> **Text shown**:
+ + +
How Sex Discrimination Law Helps Us Resolve LGBTQ Religious Exemption Claims
Kyle C. Velte
This essay is based on the author’s 2021 Minnesota Law Review article “The Nineteenth Amendment as a Generative Tool for Defeating LGBT Religious Exemptions.”
Since the U.S. Supreme Court held that marriage equality is the law of the land in 2015, American society has been embroiled in a cultural and legal conflict over the appropriate balance between LGBTQ rights and religious liberty. The most visible of these conflicts involve wedding vendors, such as photographers and bakers, who seek to deny goods or services for same-sex couples based on the vendors’ sincerely-held religious belief that marriage is between one man and one woman. To serve a same-sex couple thus would force the vendor to act inconsistently with their religious beliefs.
These vendors operate what are known as public accommodations. “Public accommodations” is a broad term that includes most businesses open to the public, such as restaurants, hotels, retail stores, and doctors’ offices. Public accommodations laws are a type of antidiscrimination law that prohibit discrimination against certain classes of customers — groups that have been historically marginalized. For example, forty-five states and the District of Columbia have public accommodations laws that prohibit marketplace discrimination on the basis of race, ancestry, sex, and religion. In short, these laws prevent business owners from turning away customers based on a protected characteristic such as the customer’s race or sex. Our national commitment to equality and antidiscrimination underlies these laws — we think all customers should be served at businesses that are open to the public. But these antidiscrimination laws introduce the possibility that our dedication to equality might sometimes bump against another important national commitment: liberty. The liberty of a shopkeeper to choose their customer or for a doctor to choose their client is also an important American value, one that might sometimes conflict with antidiscrimination laws.
+ + +
> **Task to complete**: According to the essay on sex discrimination law and LGBTQ religious exemptions, how many states have public accommodations laws that prohibit marketplace discrimination on the basis of race, ancestry, sex, and religion?

> **Material provided**:
+ + +
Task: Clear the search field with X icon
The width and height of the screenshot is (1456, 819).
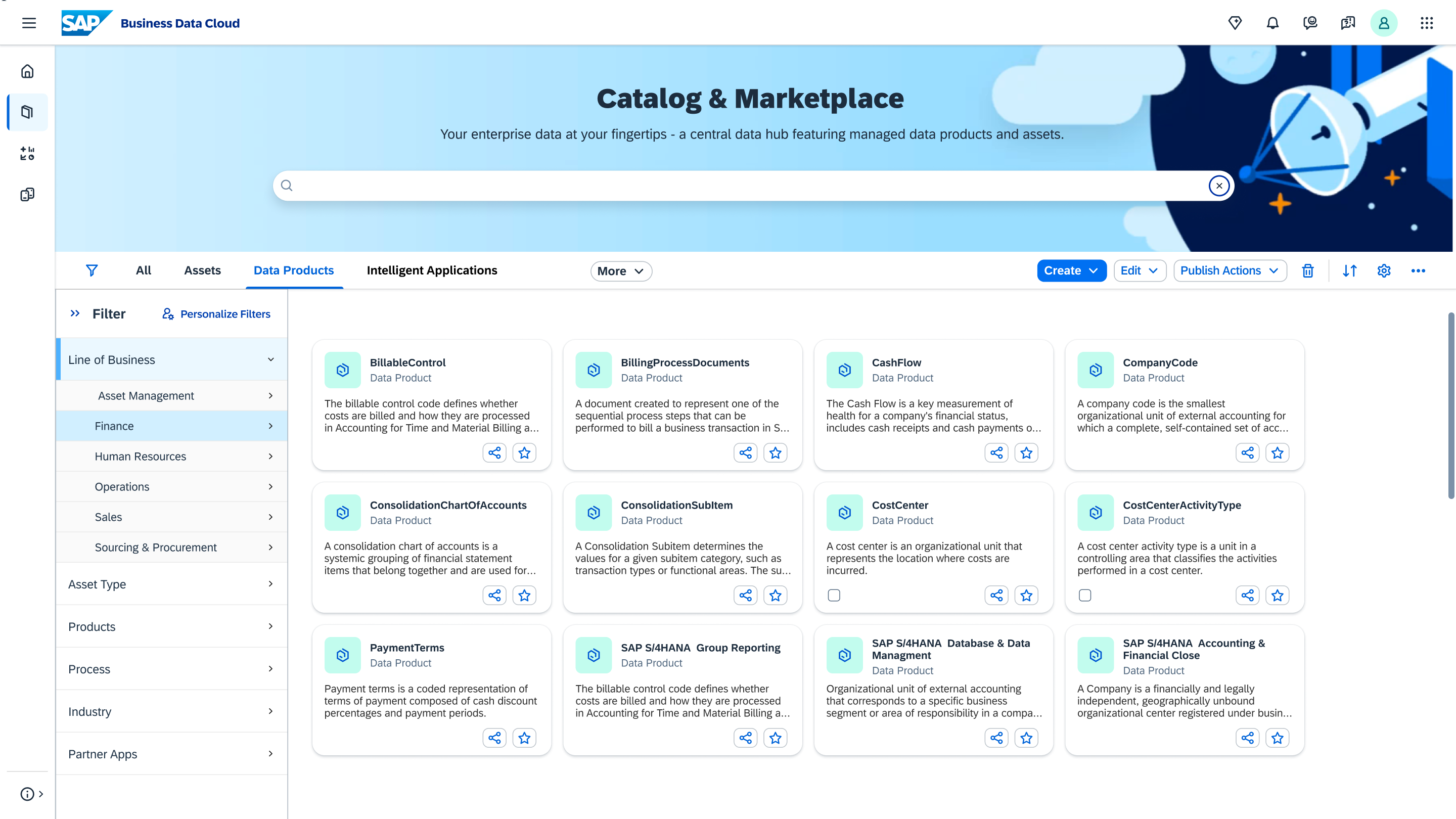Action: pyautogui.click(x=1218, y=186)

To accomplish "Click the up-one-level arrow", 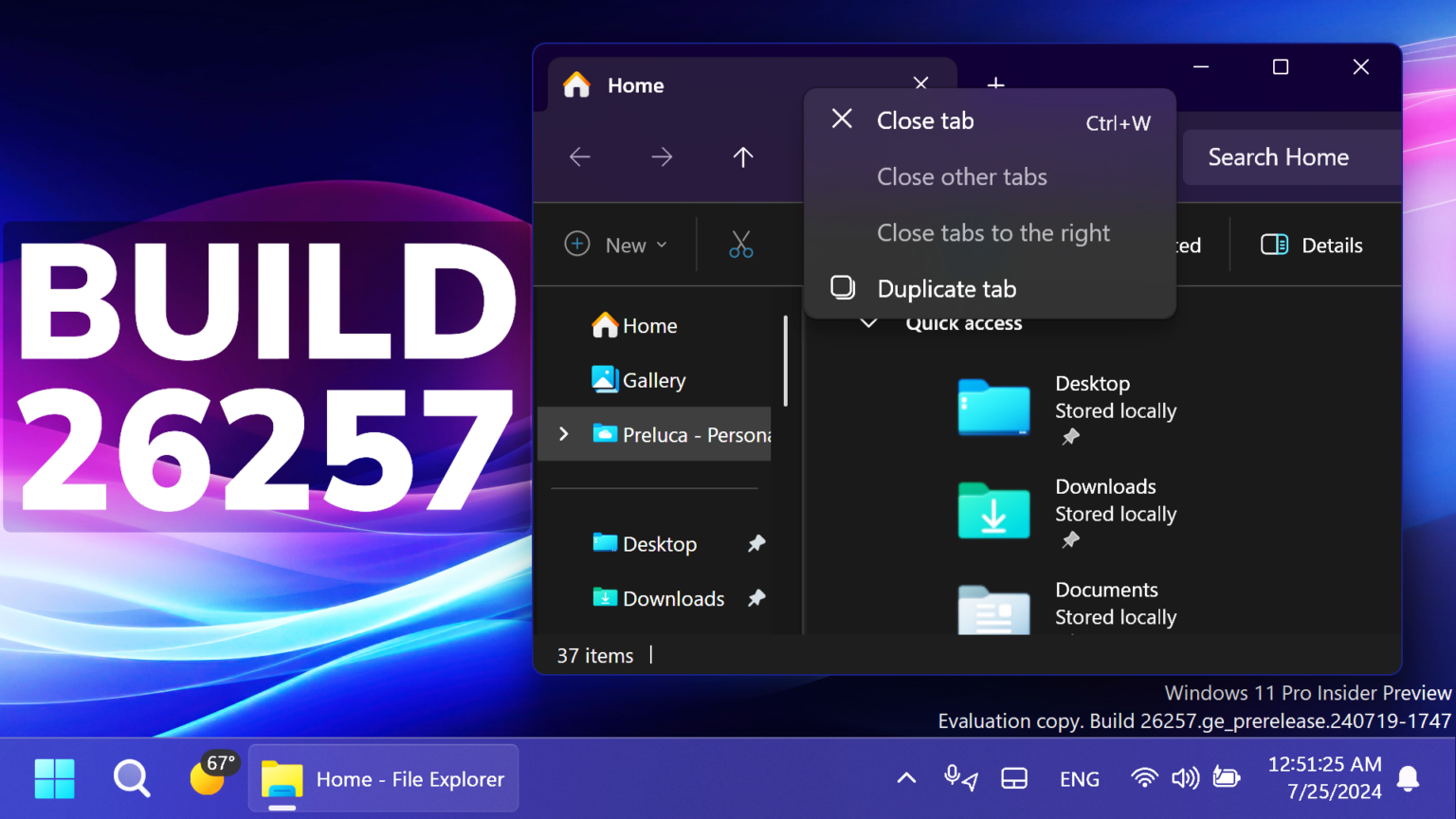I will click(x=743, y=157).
+ + +
> **Result for this exercise**: Forty-five states, along with the District of Columbia.